= DOCUMENT TEXT =
↓↓↓

Taumata v The Queen

Case

[2010] NZCA 107

30 March 2010

No judgment structure available for this case.

IN THE COURT OF APPEAL OF NEW ZEALAND

CA7/2010
[2010] NZCA 107

BETWEENLIONEL PAUL JOSEPH TAUMATA


Appellant

ANDTHE QUEEN


Respondent

Hearing:17 March 2010

Court:O'Regan, Rodney Hansen and Simon France JJ

Counsel:S G Vidal for Appellant


S B Edwards for Respondent

Judgment:30 March 2010 at 10.30 am

JUDGMENT OF THE COURT

A            The appeal against conviction is dismissed.

BThe appeal against sentence is allowed. All sentences of imprisonment are cancelled. On the charge of possessing cannabis oil for supply, the appellant is sentenced to five months’ home detention with the conditions set out in [40]. On the remaining charges he is convicted and discharged.

____________________________________________________________________

REASONS OF THE COURT

(Given by Simon France J)

Introduction

[1]        Mr Taumata was charged with possessing cannabis for supply, and possessing cannabis oil for supply.  He was acquitted in relation to the cannabis and convicted in relation to the oil.  The cannabis was poor quality leaf, being what is known as “cabbage”.  Cabbage is usually used to make cannabis oil and the jury obviously accepted Mr Taumata’s evidence that he possessed it for that reason.  However, his evidence that all the cannabis oil was for his own use was rejected.

[2]        Mr Taumata appeals his conviction on the sole ground that his video interview, which was played to the jury, contained inadmissible evidence that he had previously sold drugs.

↑↑↑

= REQUIRED TASK 1 =
Please output the records exactly as they appear, from the first line of the records through the line that contains "Looking at the screenshot, I should coord(442,49).".

= DATASET EXCERPTS =
↓↓↓

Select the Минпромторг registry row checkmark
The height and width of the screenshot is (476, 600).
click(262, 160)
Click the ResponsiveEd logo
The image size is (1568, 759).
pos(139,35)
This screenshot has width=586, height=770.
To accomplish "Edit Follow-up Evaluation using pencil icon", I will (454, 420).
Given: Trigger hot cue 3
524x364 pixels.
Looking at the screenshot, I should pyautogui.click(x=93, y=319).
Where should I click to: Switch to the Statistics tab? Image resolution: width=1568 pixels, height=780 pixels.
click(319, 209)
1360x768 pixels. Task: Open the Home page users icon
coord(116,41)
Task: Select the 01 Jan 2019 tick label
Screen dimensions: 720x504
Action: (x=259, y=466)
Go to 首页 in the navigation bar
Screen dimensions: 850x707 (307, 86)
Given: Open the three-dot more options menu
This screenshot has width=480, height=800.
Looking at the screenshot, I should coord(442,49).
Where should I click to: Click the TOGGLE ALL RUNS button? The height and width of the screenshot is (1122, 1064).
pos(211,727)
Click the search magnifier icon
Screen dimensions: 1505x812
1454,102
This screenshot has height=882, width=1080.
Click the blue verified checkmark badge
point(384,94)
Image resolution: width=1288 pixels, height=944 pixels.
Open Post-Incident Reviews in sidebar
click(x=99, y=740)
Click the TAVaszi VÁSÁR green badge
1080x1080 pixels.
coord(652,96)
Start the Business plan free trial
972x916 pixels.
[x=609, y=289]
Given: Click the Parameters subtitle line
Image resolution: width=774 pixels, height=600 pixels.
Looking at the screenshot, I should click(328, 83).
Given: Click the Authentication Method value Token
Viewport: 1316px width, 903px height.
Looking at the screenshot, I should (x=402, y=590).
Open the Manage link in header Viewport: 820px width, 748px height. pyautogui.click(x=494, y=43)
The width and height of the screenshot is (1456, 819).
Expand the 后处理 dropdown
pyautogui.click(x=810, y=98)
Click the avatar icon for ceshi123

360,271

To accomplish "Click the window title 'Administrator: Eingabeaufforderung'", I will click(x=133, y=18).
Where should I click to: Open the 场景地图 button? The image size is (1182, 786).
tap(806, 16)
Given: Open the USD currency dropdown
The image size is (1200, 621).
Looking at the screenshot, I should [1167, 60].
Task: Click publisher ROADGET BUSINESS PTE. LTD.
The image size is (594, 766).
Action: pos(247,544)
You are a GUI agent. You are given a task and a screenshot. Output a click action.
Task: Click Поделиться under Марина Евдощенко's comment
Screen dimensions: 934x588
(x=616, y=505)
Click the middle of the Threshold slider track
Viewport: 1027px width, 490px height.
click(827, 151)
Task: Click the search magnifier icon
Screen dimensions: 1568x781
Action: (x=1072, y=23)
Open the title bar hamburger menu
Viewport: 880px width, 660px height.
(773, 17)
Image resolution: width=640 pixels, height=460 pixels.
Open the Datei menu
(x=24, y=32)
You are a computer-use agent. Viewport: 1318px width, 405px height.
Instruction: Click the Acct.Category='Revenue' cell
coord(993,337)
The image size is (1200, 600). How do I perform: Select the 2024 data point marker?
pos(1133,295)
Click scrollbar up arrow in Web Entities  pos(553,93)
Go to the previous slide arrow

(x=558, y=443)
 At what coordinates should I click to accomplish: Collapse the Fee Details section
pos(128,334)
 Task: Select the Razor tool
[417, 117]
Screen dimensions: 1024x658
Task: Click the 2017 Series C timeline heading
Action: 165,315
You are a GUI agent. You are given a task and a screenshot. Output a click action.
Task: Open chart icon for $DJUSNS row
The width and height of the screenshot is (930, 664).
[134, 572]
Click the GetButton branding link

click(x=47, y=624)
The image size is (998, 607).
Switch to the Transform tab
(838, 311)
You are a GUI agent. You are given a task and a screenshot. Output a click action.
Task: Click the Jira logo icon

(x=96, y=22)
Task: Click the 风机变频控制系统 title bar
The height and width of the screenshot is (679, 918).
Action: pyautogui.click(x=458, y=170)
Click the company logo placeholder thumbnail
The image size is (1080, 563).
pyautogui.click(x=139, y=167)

↑↑↑

= REQUIRED TASK 2 =
Pick up the Court of Appeal judgment on Mr Taumata's appeal right after its last shown paragraph, and keep writing it.

= TASK OUTPUT 1 =
Select the Минпромторг registry row checkmark
The height and width of the screenshot is (476, 600).
click(262, 160)
Click the ResponsiveEd logo
The image size is (1568, 759).
pos(139,35)
This screenshot has width=586, height=770.
To accomplish "Edit Follow-up Evaluation using pencil icon", I will (454, 420).
Given: Trigger hot cue 3
524x364 pixels.
Looking at the screenshot, I should pyautogui.click(x=93, y=319).
Where should I click to: Switch to the Statistics tab? Image resolution: width=1568 pixels, height=780 pixels.
click(319, 209)
1360x768 pixels. Task: Open the Home page users icon
coord(116,41)
Task: Select the 01 Jan 2019 tick label
Screen dimensions: 720x504
Action: (x=259, y=466)
Go to 首页 in the navigation bar
Screen dimensions: 850x707 (307, 86)
Given: Open the three-dot more options menu
This screenshot has width=480, height=800.
Looking at the screenshot, I should coord(442,49).

= TASK OUTPUT 2 =
[3]        Mr Taumata was sentenced to two years six months’ imprisonment on the cannabis oil charge, and to concurrent sentences of six months’ imprisonment on two summary charges to which he had earlier pleaded guilty.[1]  He appeals the sentence on the basis that it is manifestly excessive.

Factual background

[1]      R v Taumata DC Invercargill CRI-2009‑025‑994, 3 December 2009.

[4]        A search warrant was executed at the address where Mr Taumata was living with his partner and son.  Located at the scene were:

(a)          687 grams of cannabis leaf in three separate bags;

(b)         22 grams of cannabis in a tin and a snaplock bag;

(c)          A bottle containing 25 caps of cannabis oil;

(d)A container in which there were other bottles with both empty capsules and one filled capsule, and a spoon with oil residue on it;

(e)         A rucksack with $10,130 cash, and $1,878 in cheques;

(f)          A container with $572 in cash;

(g)In the car a container of Isopropyl alcohol, scales and what were alleged to be tick lists.

[5]        Mr Taumata gave two police interviews during the course of which he admitted the drugs were his, but said it was all for his own use.  He said he had brought a considerable quantity of cannabis with him when he moved to Gore from the North Island some months earlier.  He admitted to making the cannabis oil.

[6]        Mr Taumata explained some of the cash by reference to a series of transactions involving motor vehicles; the balance of the money was savings of his and his partner, which he preferred to keep in cash form.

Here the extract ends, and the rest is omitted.